Ever put something in the oven and had no idea what it would turn out like?
Last night I played about inventing recipes with a tub of the creamiest honey and vanilla greek yoghurt which I was very lucky to receive for free from Greek Gods Lucky me hey? The challenge was to create a recipe fit for a Greek God or at least for a loved up couple.. Hmmm. I had several ideas.. Chocolate, honey and vanilla mousse or perhaps honey and vanilla ice cream but finally I decided to see if I could create a baked cheesecake using yoghurt instead of cream/cream cheese. Well I am happy to say it worked! Woohoo.

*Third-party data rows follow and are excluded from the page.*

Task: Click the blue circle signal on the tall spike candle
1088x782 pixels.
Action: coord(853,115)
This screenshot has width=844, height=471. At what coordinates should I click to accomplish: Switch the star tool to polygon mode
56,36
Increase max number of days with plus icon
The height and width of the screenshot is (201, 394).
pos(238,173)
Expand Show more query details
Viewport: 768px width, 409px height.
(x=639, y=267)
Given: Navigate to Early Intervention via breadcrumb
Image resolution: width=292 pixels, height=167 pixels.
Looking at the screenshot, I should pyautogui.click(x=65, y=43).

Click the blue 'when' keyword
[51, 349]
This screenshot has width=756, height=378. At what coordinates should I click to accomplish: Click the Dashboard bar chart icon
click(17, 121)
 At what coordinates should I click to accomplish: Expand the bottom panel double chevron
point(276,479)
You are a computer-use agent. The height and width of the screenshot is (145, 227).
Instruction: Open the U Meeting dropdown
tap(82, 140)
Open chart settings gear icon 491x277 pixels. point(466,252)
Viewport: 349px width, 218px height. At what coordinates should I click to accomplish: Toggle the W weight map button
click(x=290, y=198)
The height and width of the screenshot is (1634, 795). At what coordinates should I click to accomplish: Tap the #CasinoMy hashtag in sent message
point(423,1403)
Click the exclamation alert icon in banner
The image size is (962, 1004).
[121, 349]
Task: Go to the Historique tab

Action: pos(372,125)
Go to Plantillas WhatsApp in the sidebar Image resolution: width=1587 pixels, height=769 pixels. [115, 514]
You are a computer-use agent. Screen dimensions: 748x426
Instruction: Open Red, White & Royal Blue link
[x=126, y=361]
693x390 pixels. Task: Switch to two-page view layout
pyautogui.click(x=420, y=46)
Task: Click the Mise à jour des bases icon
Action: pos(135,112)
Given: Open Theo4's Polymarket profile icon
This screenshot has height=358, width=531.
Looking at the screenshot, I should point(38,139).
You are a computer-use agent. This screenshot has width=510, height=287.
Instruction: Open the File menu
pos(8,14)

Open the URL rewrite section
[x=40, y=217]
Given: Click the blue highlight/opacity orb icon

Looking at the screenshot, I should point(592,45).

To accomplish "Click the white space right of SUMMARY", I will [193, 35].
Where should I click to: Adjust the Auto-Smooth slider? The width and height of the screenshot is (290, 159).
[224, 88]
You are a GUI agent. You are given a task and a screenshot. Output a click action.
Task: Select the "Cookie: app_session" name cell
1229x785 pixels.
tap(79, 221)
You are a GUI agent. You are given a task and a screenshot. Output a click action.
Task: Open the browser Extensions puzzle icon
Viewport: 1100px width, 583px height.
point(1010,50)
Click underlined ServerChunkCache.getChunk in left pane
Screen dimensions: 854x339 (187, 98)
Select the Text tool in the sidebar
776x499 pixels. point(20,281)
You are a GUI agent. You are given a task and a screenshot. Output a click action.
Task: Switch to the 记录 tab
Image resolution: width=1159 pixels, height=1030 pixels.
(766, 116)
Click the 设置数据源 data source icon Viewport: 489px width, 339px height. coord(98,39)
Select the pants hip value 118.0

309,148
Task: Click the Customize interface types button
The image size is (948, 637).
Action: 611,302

I only had the one attempt and already I know what to do differently next time. I would double my filling recipe as I prefer a deeper cheesecake. I would add some ginger biscuits in place of half of the digestives for some extra zing but really it was beautiful. Just as creamy and delicious as a traditional cheesecake but with a lighter, fresher texture if that makes sense?
Anyway without further ado here is the recipe for my Very Vanilla & Honey Greek Yoghurt Cheesecake:
You will need:
For the base:
16 digestive biscuits
100g butter melted
For the filling:
Approx 450g or 2 cups of Greek Gods honey & vanilla yoghurt
150g or 2/3 cup of caster sugar ( I used my homemade vanilla sugar)
2 whole medium eggs
1 tbsp of cornflour
1 Vanilla pod – seeds scraped out ( or 2 tsp of vanilla extract or paste)
Preheat oven to gas mark 3 or 180.
Brush a little melted butter from your 100g over base of a 23cm springform tin and line the base only with baking parchment. Mix your digestives in a food processer until there are no big chunks then add your butter and mix until all butter is combined with your biscuit mix. Spoon into base of tin and level with back of spoon until flat. Bake uncovered in oven for 15 minutes and then leave to cool while you prepare your filling.
No longer weaning but still using my babycook!
I like mixing by hand
Tip your yoghurt, sugar, eggs, vanilla and flour into a large mixing bowl and beat until smooth.
Pour onto your base ( which should have cooled for a min of 5 mins ) and bake for approx 30 minutes. Your cheesecake should look set with a slight jiggle in the middle and be starting to come away from side of tin. Do not overbake or the top will crack. Leave to cool in tin and then once cool chill in the fridge ( still in tin ) for at least 3 hours. When you are ready to serve remove the side of tin very carefully! Slice and plate up before drizzling some warmed honey over each slice. Enjoy!
I damaged the top by testing for a jiggle with my finger
My verdict: it definitely feels less naughty than a normal cheesecake but just as indulgent to taste.
Myself and my OH enjoyed it with lots to spare and I’m sure he loves me that little bit more now 😉
I would recommend the yoghurt on its own too.. Creamy and sweet!